“Guess it must have been a cat,” the man muttered and closed the door.
Madge breathed a sigh of relief and for several minutes dared not move. Then she summoned her courage, and quietly crept up the stairs leading to the interior of the house.
Suddenly she was startled to hear Enid’s cry:
“Let us go as you promised! You have the Zudi Drum. What more do you want?”
Unable to bear the suspense of not knowing what was transpiring within, Madge reached up and slowly turned the door knob. She pushed the door open a tiny crack and peered into the room.
The sight caused her to gasp.
Mr. Burnett, his face pale and drawn, lay upon a sagging couch at one end of the room. His arms and legs were bound. Enid stood beside him, facing the kidnappers defiantly.
Besides the man who had met Enid at the white birch, there were three others in the room. Two of them Madge had never seen before. They were Indian natives, dressed in strange costumes befitting their race. The third man had his back turned to the cellar door. As he moved, Madge saw his face distinctly. It was the boatman who had taken her to The Flora on the day of her arrival!
“I knew it!” she told herself excitedly. “The entire affair is clear to me now. Enid and her father are in very grave danger.”
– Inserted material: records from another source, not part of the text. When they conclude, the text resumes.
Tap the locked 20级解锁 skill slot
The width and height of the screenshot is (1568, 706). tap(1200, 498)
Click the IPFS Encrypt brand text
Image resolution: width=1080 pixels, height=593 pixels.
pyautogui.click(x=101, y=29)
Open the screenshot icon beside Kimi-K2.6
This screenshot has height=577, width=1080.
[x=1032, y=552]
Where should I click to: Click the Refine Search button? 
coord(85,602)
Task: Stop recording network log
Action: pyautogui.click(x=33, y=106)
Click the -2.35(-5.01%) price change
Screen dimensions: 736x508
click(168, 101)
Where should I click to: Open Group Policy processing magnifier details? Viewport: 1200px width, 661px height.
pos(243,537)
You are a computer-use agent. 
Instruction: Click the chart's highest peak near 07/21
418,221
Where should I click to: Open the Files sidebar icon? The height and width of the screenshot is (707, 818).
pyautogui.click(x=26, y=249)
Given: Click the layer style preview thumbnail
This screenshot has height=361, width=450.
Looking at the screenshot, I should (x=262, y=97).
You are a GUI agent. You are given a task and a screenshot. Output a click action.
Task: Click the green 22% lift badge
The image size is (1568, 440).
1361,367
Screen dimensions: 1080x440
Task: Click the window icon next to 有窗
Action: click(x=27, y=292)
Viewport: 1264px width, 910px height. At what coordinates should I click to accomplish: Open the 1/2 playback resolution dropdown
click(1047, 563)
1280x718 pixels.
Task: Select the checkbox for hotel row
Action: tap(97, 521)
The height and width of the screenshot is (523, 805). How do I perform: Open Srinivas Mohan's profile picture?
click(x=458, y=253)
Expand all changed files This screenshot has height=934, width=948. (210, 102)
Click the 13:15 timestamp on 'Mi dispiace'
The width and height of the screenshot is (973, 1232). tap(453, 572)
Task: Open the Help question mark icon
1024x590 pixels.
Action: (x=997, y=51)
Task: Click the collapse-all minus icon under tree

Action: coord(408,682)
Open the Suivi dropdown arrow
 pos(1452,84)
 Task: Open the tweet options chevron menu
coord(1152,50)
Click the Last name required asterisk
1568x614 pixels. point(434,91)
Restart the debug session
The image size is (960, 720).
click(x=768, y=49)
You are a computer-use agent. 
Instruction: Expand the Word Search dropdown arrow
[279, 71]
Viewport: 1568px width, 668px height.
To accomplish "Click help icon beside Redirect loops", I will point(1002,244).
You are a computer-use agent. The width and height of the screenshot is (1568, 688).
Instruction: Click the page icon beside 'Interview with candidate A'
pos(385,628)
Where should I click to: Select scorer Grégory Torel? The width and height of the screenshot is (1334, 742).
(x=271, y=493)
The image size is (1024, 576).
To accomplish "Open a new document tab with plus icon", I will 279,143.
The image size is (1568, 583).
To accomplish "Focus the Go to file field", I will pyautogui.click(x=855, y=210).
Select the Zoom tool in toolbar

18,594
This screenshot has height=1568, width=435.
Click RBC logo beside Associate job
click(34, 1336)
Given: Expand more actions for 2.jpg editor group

Madge was convinced that she was dealing with a fanatical group of Zudi Drum worshipers who sought retribution for the loss of their trophy. How an organization which was thought no longer to exist, had traced the drum to Mr. Burnett, she had no way of knowing. And matters at hand were too pressing to consider any question save a means of securing the immediate release of her friends. From the cruel faces of the kidnappers she read that the return of the Zudi Drum was not all they wanted. They intended to inflict punishment upon their victims.